• [Source extract]:
+ + + +
Liberty Common School is a Core Knowledge School of Distinction. Their community has embraced an incredibly collaborative and domain-based approach to teaching the knowledge and skills necessary for success later in life.
After extensive observations, interviews, and surveys, we are honored to note Liberty Common School as a Core Knowledge School of Distinction. This is due to the following qualities:
- A culture of collaboration and support among teachers and staff
- A dedication to ensuring that no student is left behind

About Liberty Common School
Liberty Common is a K-12 charter school in Fort Collins, Colorado, including an elementary school campus and a high school campus. The school’s mission is to provide excellence and fairness in education through a common foundation. Strong staff, student, parent, and community involvement focus on robust academic enrichment to support students’ success through college and later in life.
Liberty Common School and Core Knowledge Foundation
Liberty Common School has been using the Core Knowledge approach since 1997 and was the second school to achieve our School of Distinction status. They use the Core Knowledge Sequence to ensure a cumulative, coherent and content-specific foundation of knowledge from Kindergarten all the way through eighth grade. Liberty Common School puts the Core Knowledge curriculum to good use, adopting History and Geography, Music and Visual Arts. This has enabled them to seamlessly connect and build upon content across subjects and grade levels.
Liberty Common Elementary School’s adoption of Core Knowledge is steered by the school’s principal, Keith (Casey) Churchill, a Core Knowledge Licenced Professional. Before he managed the administrative and curriculum planning side of things, Churchill taught Core Knowledge in the classroom for 12 years.
“It is important to note that Liberty has made a conscious decision to stay true to the curriculum and not waiver with the increase of state testing and the pressure put on us as a school. We feel that teaching the CK curriculum with fidelity will make our students better readers and in turn smarter. Our students do incredibly well on our state mandated standardized test for not changing what we teach and teaching to the test. We commend our teachers for their hard work intervening early with struggling students and teaching the Core Knowledge Curriculum with fidelity.”
Casey Churchill, Principal at Liberty Common Elementary School
Learning as a Community
While the students dig into literary classics, Liberty Common School staff has a reading list as well. Teachers and administrators select and read books together to deepen their pedagogical and content knowledge, and then implement what they’ve learned in the classroom. Liberty Common staff have a special appreciation of E.D. Hirsch, Jr., the founder of Core Knowledge Foundation. They’ve all read both Cultural Literacy and The Schools We Need, among other titles.
+ + + +
• [Listing]:

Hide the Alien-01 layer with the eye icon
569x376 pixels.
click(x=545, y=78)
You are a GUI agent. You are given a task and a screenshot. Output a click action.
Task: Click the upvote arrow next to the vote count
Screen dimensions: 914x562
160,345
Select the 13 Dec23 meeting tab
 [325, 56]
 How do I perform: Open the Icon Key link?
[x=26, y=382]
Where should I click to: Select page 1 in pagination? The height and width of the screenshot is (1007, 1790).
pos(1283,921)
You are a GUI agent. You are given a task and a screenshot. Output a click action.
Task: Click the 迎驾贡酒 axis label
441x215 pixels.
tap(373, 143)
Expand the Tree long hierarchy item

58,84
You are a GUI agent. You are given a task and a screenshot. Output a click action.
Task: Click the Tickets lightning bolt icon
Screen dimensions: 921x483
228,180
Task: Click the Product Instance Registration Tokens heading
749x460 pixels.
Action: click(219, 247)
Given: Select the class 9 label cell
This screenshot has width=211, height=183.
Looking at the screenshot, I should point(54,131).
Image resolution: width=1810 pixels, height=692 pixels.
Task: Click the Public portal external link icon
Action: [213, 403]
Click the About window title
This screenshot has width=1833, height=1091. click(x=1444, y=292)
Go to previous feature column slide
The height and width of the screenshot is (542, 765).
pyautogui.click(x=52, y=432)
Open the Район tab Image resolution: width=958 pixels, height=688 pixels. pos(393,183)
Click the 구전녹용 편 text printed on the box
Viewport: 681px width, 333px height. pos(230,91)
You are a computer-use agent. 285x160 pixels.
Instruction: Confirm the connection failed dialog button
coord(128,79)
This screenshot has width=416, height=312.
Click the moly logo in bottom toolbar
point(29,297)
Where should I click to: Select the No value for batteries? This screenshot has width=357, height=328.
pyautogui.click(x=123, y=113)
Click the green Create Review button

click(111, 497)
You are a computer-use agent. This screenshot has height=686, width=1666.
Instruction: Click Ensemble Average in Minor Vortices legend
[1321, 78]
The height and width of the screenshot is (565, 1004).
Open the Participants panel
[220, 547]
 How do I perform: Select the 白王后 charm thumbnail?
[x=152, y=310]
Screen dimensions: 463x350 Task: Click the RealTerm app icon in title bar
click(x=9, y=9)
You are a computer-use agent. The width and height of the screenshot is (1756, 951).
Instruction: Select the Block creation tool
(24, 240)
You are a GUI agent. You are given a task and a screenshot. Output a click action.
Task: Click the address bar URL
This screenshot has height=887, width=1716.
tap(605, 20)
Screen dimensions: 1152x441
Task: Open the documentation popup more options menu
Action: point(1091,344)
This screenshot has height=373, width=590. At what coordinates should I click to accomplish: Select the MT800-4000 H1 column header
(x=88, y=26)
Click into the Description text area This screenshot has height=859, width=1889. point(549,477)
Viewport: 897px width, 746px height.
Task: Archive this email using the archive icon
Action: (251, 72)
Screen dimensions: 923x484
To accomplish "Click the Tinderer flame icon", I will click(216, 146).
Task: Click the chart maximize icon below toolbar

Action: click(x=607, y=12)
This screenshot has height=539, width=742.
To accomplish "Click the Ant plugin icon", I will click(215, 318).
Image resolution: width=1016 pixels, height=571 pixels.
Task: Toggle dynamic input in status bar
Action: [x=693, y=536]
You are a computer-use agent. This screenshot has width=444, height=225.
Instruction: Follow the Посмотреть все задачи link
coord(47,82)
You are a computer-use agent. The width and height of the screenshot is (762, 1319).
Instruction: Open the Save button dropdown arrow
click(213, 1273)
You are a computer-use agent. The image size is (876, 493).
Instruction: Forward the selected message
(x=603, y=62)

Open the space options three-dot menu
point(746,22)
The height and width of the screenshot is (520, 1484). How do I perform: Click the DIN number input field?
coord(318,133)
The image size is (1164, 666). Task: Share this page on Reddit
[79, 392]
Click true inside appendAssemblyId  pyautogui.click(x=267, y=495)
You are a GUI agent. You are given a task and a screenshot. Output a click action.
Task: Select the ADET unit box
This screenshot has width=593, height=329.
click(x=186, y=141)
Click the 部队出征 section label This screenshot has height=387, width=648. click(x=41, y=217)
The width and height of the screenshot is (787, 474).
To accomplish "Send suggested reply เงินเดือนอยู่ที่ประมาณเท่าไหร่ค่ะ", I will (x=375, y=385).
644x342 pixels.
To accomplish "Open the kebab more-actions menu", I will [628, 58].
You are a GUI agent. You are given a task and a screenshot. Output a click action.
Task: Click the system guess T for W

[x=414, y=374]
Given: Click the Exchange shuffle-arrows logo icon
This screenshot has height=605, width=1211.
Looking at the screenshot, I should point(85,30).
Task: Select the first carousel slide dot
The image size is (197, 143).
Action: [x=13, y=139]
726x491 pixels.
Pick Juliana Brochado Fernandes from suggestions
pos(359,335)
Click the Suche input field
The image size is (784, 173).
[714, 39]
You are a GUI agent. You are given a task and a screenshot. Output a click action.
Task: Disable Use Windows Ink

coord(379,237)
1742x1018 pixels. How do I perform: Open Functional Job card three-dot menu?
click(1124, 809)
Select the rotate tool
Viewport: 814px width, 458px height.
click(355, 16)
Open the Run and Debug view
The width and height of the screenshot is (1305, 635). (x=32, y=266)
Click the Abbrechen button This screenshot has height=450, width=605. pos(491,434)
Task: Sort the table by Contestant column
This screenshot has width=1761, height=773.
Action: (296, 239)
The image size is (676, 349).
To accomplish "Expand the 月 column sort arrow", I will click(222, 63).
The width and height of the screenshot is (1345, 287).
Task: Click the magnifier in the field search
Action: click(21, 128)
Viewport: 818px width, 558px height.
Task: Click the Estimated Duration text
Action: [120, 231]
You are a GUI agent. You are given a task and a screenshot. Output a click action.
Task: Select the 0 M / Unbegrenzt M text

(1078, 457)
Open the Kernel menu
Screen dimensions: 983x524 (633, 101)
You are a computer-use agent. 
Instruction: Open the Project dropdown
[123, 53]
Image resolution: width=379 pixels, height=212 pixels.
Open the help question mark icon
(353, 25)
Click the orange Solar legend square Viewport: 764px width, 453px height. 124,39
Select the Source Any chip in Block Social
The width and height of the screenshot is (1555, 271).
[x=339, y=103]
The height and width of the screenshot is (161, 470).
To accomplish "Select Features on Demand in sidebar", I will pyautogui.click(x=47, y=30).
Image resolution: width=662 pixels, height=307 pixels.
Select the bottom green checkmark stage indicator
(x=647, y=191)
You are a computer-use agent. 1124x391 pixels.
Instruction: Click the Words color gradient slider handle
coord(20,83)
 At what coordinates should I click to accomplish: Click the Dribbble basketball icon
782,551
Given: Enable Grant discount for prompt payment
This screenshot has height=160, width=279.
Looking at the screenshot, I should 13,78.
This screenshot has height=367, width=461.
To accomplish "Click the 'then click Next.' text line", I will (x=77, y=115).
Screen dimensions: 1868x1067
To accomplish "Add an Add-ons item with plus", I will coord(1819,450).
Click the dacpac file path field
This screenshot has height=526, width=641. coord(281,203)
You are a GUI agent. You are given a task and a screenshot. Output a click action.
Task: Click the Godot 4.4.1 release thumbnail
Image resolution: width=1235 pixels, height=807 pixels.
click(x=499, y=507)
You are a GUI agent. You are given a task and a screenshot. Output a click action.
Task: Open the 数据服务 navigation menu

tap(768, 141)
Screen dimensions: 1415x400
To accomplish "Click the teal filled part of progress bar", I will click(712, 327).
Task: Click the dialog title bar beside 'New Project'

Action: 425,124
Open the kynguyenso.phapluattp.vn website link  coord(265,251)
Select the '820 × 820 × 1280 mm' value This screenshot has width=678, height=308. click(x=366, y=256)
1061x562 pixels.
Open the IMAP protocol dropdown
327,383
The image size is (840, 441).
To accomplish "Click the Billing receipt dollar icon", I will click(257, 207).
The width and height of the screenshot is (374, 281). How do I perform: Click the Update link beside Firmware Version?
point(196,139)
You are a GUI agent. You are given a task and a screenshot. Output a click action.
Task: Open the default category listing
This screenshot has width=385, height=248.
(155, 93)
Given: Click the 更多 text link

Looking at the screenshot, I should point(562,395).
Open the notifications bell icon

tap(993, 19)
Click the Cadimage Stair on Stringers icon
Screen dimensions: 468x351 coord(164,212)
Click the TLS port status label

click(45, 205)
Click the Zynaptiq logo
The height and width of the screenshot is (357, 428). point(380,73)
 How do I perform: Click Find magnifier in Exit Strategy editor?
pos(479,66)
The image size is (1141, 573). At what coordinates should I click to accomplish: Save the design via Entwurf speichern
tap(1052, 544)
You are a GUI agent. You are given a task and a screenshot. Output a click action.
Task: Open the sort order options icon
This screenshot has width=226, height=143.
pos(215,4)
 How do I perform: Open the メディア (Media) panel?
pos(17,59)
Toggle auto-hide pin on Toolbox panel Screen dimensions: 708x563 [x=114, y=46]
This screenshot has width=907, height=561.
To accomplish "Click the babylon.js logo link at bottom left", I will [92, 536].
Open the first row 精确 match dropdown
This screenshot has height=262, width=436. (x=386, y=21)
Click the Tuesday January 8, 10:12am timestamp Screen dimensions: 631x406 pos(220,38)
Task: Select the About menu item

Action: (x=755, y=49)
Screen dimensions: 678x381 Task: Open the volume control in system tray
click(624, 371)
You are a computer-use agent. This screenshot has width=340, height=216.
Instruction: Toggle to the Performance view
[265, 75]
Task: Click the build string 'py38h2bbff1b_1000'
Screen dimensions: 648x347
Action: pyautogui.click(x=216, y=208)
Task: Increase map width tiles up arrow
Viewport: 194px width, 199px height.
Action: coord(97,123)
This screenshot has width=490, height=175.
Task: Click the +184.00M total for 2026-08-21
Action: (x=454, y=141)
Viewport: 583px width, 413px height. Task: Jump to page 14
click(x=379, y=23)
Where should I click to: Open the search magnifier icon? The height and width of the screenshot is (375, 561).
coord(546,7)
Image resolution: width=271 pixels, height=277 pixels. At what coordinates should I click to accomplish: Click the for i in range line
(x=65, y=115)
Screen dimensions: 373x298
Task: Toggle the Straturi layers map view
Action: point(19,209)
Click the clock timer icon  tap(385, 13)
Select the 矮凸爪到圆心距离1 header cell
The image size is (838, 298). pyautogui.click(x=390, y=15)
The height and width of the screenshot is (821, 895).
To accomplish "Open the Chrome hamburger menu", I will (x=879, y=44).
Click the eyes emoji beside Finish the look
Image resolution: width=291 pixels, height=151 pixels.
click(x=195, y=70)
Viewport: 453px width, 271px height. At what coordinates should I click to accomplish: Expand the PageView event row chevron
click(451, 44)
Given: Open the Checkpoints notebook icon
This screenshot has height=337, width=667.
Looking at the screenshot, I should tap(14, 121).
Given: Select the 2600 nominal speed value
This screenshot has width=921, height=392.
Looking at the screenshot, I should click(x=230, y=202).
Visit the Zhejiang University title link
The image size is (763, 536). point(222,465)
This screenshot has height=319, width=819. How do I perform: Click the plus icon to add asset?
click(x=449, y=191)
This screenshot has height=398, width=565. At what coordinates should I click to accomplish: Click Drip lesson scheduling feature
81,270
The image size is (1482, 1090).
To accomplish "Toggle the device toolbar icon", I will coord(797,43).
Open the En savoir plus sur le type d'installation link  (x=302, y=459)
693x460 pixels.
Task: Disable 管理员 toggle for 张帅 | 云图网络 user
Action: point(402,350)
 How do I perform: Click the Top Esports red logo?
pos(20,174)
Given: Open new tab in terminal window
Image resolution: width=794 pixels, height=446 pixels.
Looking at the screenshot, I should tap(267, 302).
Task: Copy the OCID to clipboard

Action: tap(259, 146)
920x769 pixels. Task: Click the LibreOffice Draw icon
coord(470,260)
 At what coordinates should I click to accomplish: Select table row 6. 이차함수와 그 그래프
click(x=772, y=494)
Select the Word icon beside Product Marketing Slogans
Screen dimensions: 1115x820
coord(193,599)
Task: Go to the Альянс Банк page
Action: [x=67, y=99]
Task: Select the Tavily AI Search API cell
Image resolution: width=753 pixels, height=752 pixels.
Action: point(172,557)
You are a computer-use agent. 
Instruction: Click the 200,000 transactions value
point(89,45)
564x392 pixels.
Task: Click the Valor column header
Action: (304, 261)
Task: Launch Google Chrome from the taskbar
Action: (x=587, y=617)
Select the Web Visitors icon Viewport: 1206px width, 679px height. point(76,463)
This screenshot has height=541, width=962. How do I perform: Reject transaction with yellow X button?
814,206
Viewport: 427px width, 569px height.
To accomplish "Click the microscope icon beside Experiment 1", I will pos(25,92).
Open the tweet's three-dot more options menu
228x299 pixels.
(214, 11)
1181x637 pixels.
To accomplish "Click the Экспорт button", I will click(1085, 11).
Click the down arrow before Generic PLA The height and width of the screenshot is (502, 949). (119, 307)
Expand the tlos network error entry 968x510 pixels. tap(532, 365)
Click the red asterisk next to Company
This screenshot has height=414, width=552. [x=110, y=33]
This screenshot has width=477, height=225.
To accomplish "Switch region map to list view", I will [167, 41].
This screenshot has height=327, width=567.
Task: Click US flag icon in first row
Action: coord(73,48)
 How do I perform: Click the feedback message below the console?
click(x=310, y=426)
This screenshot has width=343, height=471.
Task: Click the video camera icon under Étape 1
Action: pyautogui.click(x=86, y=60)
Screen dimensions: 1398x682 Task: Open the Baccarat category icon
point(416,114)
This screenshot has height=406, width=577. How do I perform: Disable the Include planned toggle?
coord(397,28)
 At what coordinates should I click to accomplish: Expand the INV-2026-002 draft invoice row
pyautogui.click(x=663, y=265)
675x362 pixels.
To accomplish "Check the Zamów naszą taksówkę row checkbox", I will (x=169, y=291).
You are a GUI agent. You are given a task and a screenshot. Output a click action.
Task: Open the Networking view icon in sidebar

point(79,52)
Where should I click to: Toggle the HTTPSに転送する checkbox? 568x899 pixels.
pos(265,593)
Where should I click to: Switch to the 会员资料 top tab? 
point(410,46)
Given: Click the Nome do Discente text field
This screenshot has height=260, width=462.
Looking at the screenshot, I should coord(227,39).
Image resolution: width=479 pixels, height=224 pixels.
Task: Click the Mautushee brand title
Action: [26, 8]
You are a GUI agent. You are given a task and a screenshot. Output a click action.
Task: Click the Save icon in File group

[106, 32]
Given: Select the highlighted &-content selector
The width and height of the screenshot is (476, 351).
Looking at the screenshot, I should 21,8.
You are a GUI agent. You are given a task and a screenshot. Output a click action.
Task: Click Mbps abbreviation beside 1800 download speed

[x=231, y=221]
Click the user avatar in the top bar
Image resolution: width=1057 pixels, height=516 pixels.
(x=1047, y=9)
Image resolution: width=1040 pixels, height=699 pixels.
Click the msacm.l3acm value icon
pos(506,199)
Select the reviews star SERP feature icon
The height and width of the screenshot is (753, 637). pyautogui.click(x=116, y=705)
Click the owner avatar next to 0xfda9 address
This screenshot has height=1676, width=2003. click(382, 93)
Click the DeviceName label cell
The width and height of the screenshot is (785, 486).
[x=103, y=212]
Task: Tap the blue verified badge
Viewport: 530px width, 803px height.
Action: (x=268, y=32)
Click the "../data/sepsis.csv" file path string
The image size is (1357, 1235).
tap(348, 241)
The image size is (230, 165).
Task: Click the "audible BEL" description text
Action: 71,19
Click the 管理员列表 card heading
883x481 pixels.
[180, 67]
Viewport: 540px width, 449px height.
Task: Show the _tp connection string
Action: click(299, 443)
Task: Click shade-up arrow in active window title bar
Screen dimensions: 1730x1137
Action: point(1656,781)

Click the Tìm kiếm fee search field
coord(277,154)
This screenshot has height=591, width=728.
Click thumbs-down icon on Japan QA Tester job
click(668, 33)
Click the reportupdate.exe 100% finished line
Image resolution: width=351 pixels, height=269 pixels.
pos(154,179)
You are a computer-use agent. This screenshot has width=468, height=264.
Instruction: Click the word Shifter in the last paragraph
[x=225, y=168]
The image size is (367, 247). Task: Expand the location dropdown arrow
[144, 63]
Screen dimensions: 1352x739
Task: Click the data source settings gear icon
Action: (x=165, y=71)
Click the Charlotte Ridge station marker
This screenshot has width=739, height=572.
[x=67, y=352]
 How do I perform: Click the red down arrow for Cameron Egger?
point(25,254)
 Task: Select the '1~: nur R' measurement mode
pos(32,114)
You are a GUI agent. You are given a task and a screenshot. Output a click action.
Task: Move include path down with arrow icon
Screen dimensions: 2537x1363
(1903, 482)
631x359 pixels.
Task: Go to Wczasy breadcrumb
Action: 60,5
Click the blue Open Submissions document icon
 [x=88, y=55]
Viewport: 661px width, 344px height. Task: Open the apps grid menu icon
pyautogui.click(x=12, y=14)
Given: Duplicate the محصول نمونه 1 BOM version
+ + + +
• [Tasks for this exercise]:
[1] Print the part of the Liberty Common School profile between "After extensive observations, interviews, and" and "and later in life.", inclusive.
[2] In the Liberty Common School profile, how many years did Churchill teach Core Knowledge in the classroom before taking on administrative and curriculum planning?

• [Answers for the exercise]:
[1]
After extensive observations, interviews, and surveys, we are honored to note Liberty Common School as a Core Knowledge School of Distinction. This is due to the following qualities:
- A culture of collaboration and support among teachers and staff
- A dedication to ensuring that no student is left behind

About Liberty Common School
Liberty Common is a K-12 charter school in Fort Collins, Colorado, including an elementary school campus and a high school campus. The school’s mission is to provide excellence and fairness in education through a common foundation. Strong staff, student, parent, and community involvement focus on robust academic enrichment to support students’ success through college and later in life.

[2] 12 years.